Badgers are social animals and live in small groups. They dig out a system of underground tunnels and nests called a ‘sett’, where they live in a family group. The family group defends a territory around its sett and chases off any other badgers that try to invade their home. A large sett may have lots of entrances and may have been used for many years by different generations of badgers.
Two or three badger cubs are usually born at the same time in a warm underground nest, lined with dry grass. The mother badger feeds the cubs with her milk until they are about 3 months old and then she teaches them to find food themselves. Some cubs stay with the family group, while others go off on their own to find new territories.

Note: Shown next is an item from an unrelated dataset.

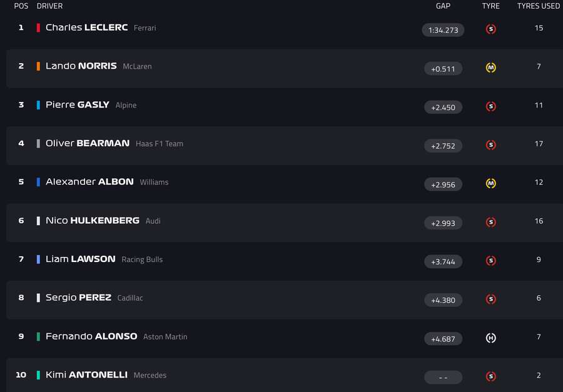The height and width of the screenshot is (392, 563).
Task: Click Leclerc's 1:34.273 lap time badge
Action: pyautogui.click(x=443, y=30)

In autumn badgers start to fatten themselves up. They don’t hibernate, but they do spend most of the winter undergound, living off their fat, coming out occasionally to find food.
In the past many badgers have been killed for sport, but badger baiting is now illegal and badgers and their setts are protected by law. Local wildlife groups often help to protect badgers, by caring for injured badgers (many are killed or injured by road traffic) and by working with developers to protect setts that are in the way of new road schemes or buildings.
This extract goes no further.